If you’ve spent any time reading my thoughts and ramblings on stories you’ll have picked up that I’m fascinated with stories that examine criminals and why they commit crimes. That’s a pretty broad category of narrative, and there are plenty of smaller niches that I find myself gravitating towards. And one of those niches is a very specific sub-genre of crime story that revolve around fathers and daughters trying to survive in a world of crime. I’ve already talked about a terrific novel called She Rides Shotgun that peaks into that particular kind of world, and I’ve been a huge fan of the classic film Paper Moon, which is certainly a more light-hearted take on the genre, but still delivers that strangely satisfying father/daughter crime dynamic. Being a guy who doesn’t have kids yet, and doesn’t even have a sister, I’m not quite sure why the father/daughter dynamic works so well with me, but I’m always on the lookout for more stories that fall into this category, telling the story of a family doing their best to survive in a world of crime. And, I’ve recently found a novel that is carried by this sort of relationship, and it’s a hell of a good ride too. It’s Hannah Tinti’s The Twelve Lives of Samuel Hawley, and it’s legitimately one of my favorite books I’ve read this year.
The Twelve Lives of Samuel Hawley follows the titular Samuel Hawley and his daughter Louise, or Loo as she prefers to be called. The narrative switches roles, every other chapter either telling the story of Loo’s life as she grows up with her mysterious father, or the various stories of the twelve bullets that Samuel Hawley has been shot with over his life, filling in his shadowy past. Loo’s mother died when she was just a baby, and she and Hawley had spent most of her life travelling around the country, never staying in one space too long, constantly on the run from Hawley’s past.
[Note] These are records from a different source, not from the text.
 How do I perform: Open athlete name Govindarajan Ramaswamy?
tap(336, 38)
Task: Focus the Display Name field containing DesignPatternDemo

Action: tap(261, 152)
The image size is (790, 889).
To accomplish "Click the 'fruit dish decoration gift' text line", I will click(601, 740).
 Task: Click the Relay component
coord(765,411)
But, eventually, they settle down in the sleepy New England town that Loo’s mother Lily grew up in. They kind of live as outsiders in the town for a while, but eventually ingratiate themselves, finally setting down roots for the first time in either of their lives. We then get to see Loo grow up, become her own woman, and struggle to deal with her own past. She never knew her mother, and is constantly looking for something to relate with her, trying to find who her mother was to point her in the right direction of finding out who she is.
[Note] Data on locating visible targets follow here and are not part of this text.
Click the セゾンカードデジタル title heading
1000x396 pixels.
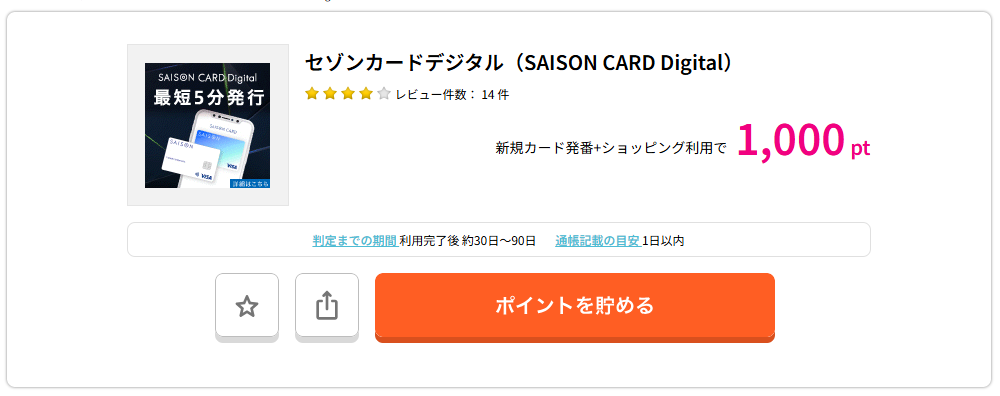[x=520, y=63]
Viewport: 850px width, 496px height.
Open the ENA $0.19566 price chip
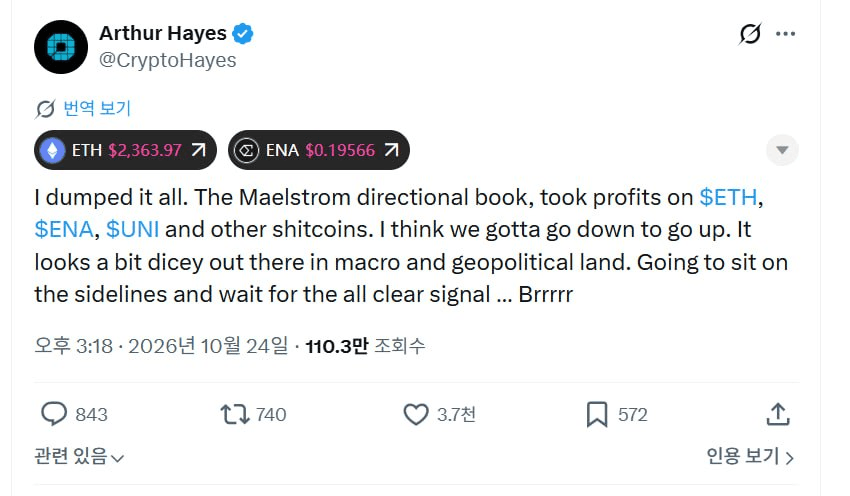tap(319, 150)
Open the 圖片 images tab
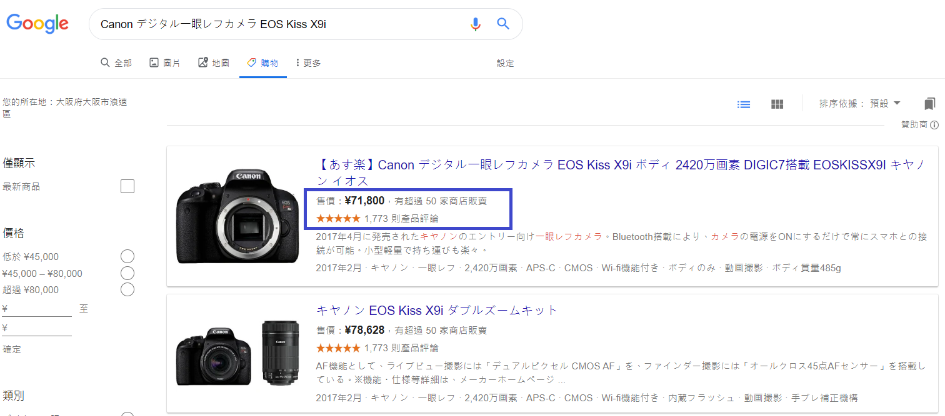The height and width of the screenshot is (416, 945). point(165,63)
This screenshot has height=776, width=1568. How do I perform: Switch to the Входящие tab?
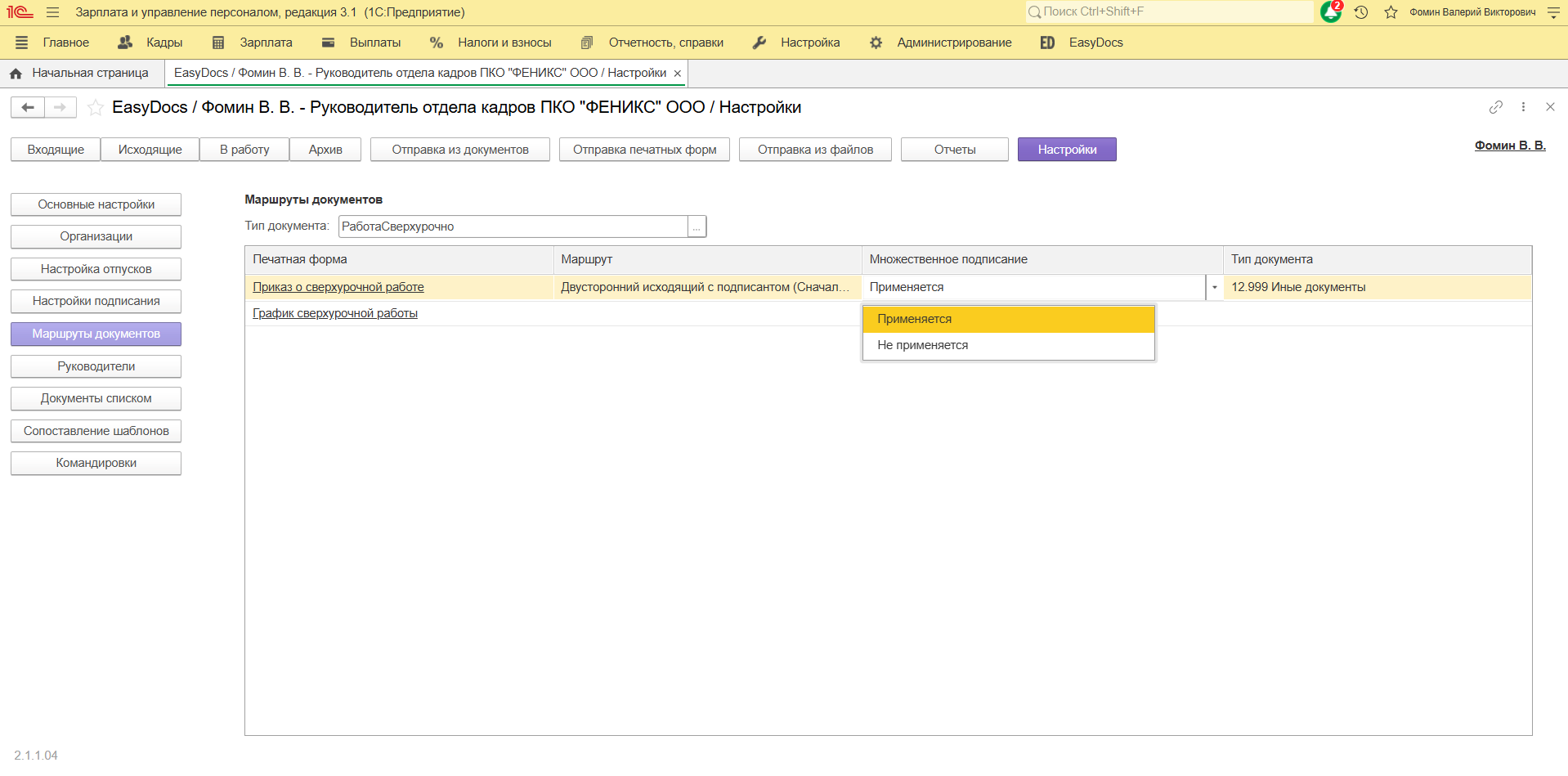(x=56, y=150)
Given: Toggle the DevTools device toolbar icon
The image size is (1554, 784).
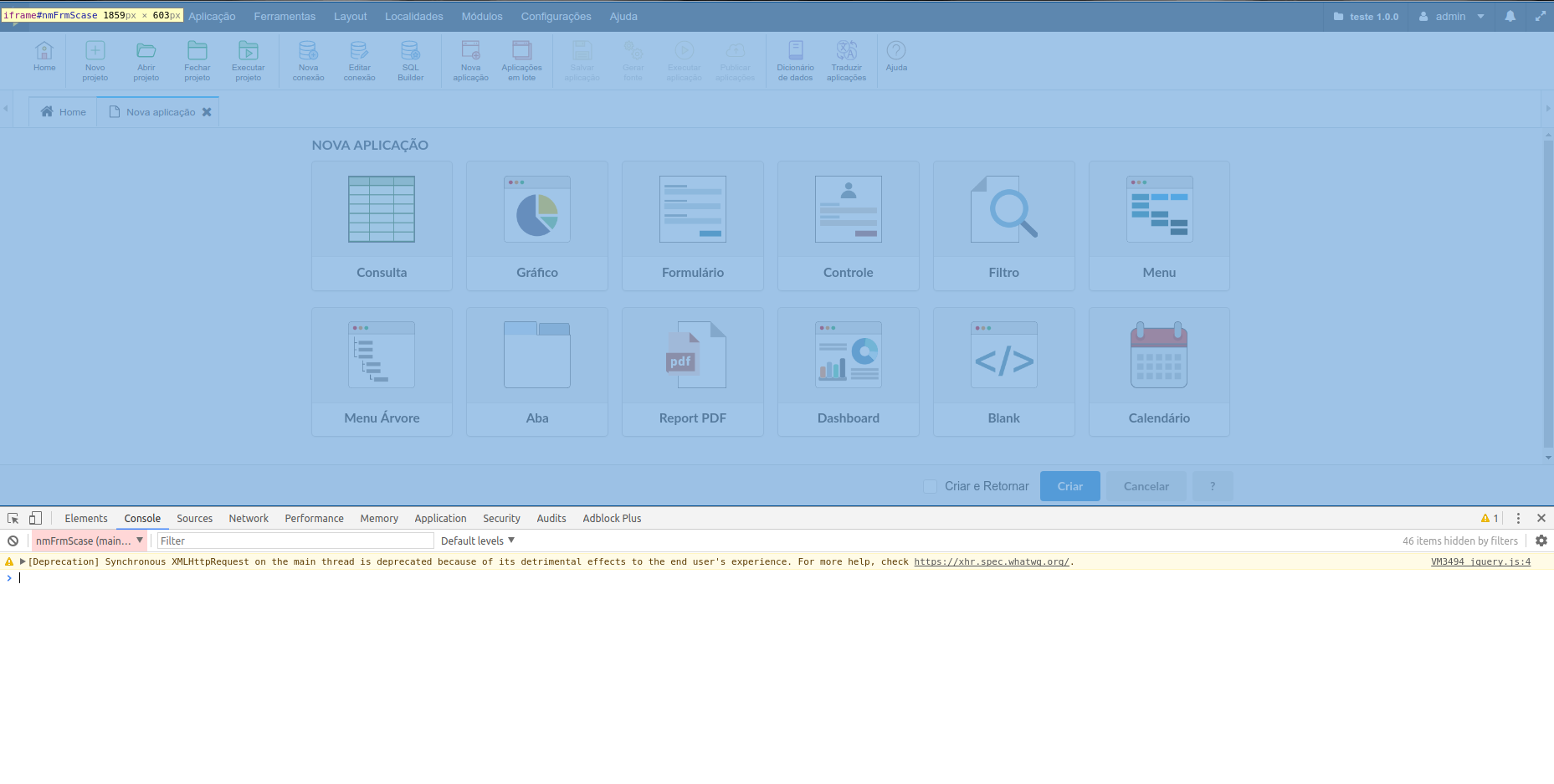Looking at the screenshot, I should [x=35, y=518].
Meanwhile, we get to learn what happened to Samuel Hawley over the years, and what brought him to the point of running around the country with his pre-teen daughter. Hawley had always been a bit of a screw-up, finding a penchant for thievery and murder, which eventually put him in a position where he’s under the thumb of a mobster that eventually grows to hate him thanks to a catastrophically failed assignment. Hawley ended up not being able to protect his wife, losing her to a figure from his past before throwing him into a spiral of chaos. He considered abandoning his daughter, and even comes close to suicide, but he ends up pulling it all together after finding a purpose in his life in the form of his daughter. The two form a real like in their sleepy town, but eventually Hawley’s past rears its ugly head, and he and Loo are forced to reckon with his past decisions.
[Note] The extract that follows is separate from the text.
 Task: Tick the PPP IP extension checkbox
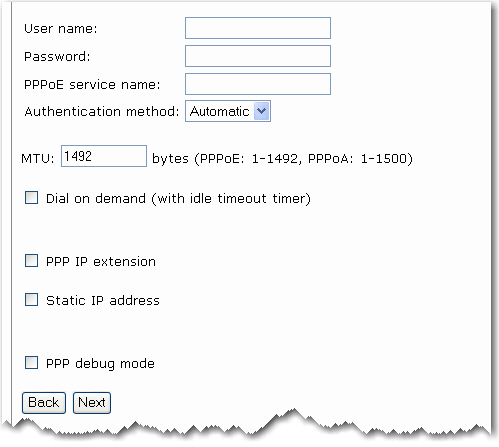pos(31,260)
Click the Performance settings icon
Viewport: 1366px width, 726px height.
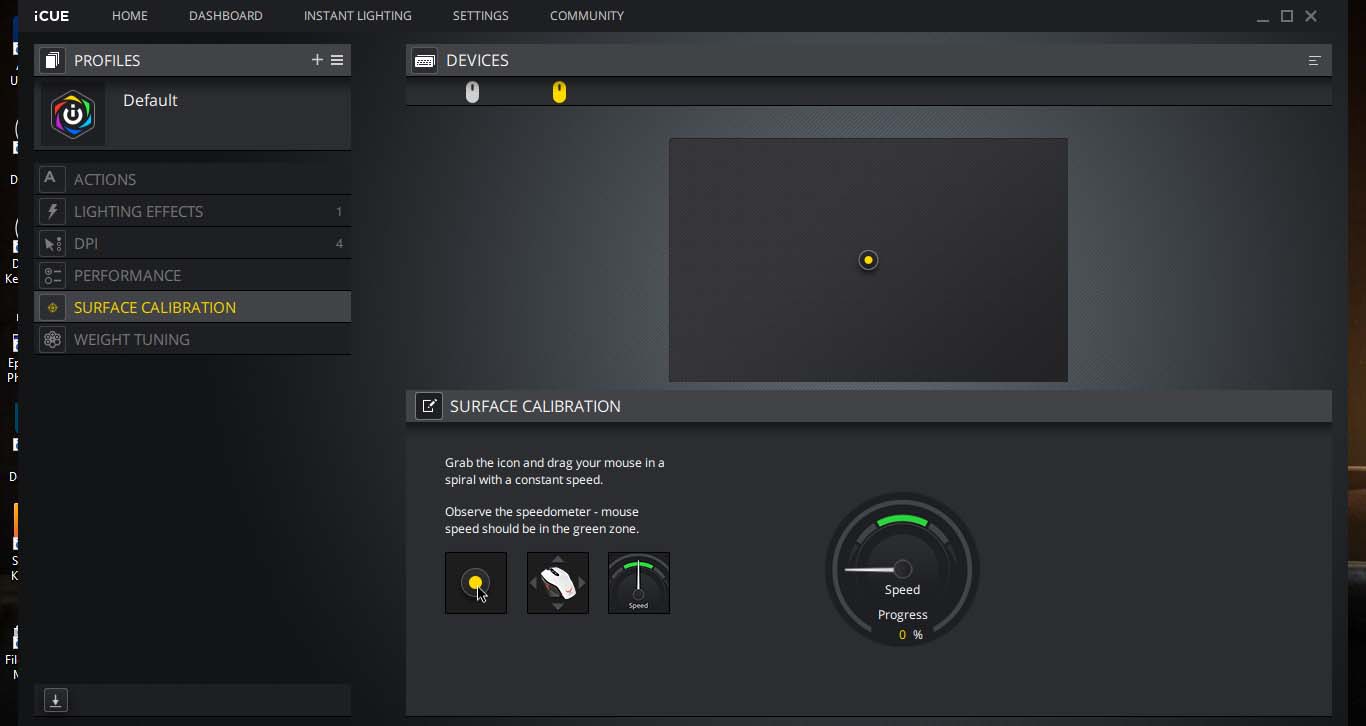pos(52,276)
This is a very fun novel, full of a really fast-paced and addictive prose that helps you fly through the novel, becoming incredibly invested in these characters and the struggles that they go through. For significant portions of the novel things can slow down and becoming a fascinating coming-of-age story with Loo, telling the story of a young woman who is struggling to find out who she is, before jogging back in time to tell a series of thrilling crime vignettes with her father, slowly building up the foreboding past that Hawley is running from. Because this whole story is really about the past, and how it effects our present. From Loo’s perspective she’s struggling to learn about her own past, specifically the mother she never knew. Hawley never wants to talk about her, and Loo is desperate to find anything about her, hoping that unlocking the secrets of her mother’s past will help her for her own life. Meanwhile, everything we learn about Hawley are the numerous terrible decisions he’s made in his life, and how they’ve consistently come back to bite him in the ass. He lost his wife thanks to a mistake he made in the past, and plans on spending the rest of his life on the run, hoping that his past will never catch up with him again. But, he too feels a strong draw from his wife’s past, and finally allows himself to settle down, only for his past to finally find him, and threaten to destroy his life. This novel is full of people who are trying to be something they’re not, and escaping the decisions that they made. Because we can’t run from our mistakes. They all catch up eventually. And, no matter how difficult it may be, accepting the mistakes of your past and attempting to rectify them is the right way to handle things.